2. Development of reflex. Animals are born with some reflexes, termed innate reflexes, such as suckling, chewing, a withdraw reflex from painful stimuli, and tracking objects with the eyes.

Other reflexes are called acquired reflexes such as salivation in response to the sound of a bell.

3. Site of information processing. If the sensory information is processed in the spinal cord, the reflex is called a spinal reflex (e.g., withdrawal reflex).
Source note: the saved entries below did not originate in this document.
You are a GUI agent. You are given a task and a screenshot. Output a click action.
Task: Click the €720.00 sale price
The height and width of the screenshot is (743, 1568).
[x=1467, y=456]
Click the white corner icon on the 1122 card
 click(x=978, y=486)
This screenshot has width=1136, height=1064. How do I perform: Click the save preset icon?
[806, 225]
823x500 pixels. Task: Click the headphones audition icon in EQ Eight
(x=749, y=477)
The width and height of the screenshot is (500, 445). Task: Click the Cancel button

The processing of information in the brain results in cranial reflexes.

4. Resulting motor response. Reflexes that involve the contraction of skeletal muscle are termed somatic reflexes, while those that involve smooth muscle, cardiac muscle, or glands are called vis­ceral reflexes.

Spinal reflexes

Monosynaptic reflex

1. The stretch reflex, also called the myotatic reflex, is the simplest reflex in the body, and it is an example of a proprioceptive message involved in maintaining posture and muscle tone.

2. The stretch reflex is a monosynaptic reflex pro­viding autonomic control of skeletal muscle. The sensory mechanism involves the muscle spindles, which are small, encapsulated sensory receptors located within skeletal muscle that provide information about the changes in length of the muscle.

3. Anatomy of the muscle spindle. There are two types of muscle fibers within skeletal muscle: extrafusal muscle fibers that are found outside of the muscle spindle, making up the bulk of skel­etal muscle, and intrafusal muscle Abersthat are located within the connective tissue capsule that surrounds the muscle spindle and run parallel to the extrafusal fibers.

4. There are two types of sensory fibers: primary sensory endings and secondary sensory endings.

5. Gamma motor neurons innervate each intrafusal fiber, whereas α-motor neurons innervate the extrafusal fibers.

6. When a muscle is stretched, the intrafusal fibers are also stretched, thus increasing activity in the sensory endings.

7. The components of the stretch reflex include (a) stretch of the muscle spindle, (b) activation of the sensory neurons in the muscle spindle, (c) trans­mission of the sensory signal to the α-motor neurons located in the dorsal horn in the spinal cord, and (d) stimulation of muscle contraction induced by the α-motor neurons.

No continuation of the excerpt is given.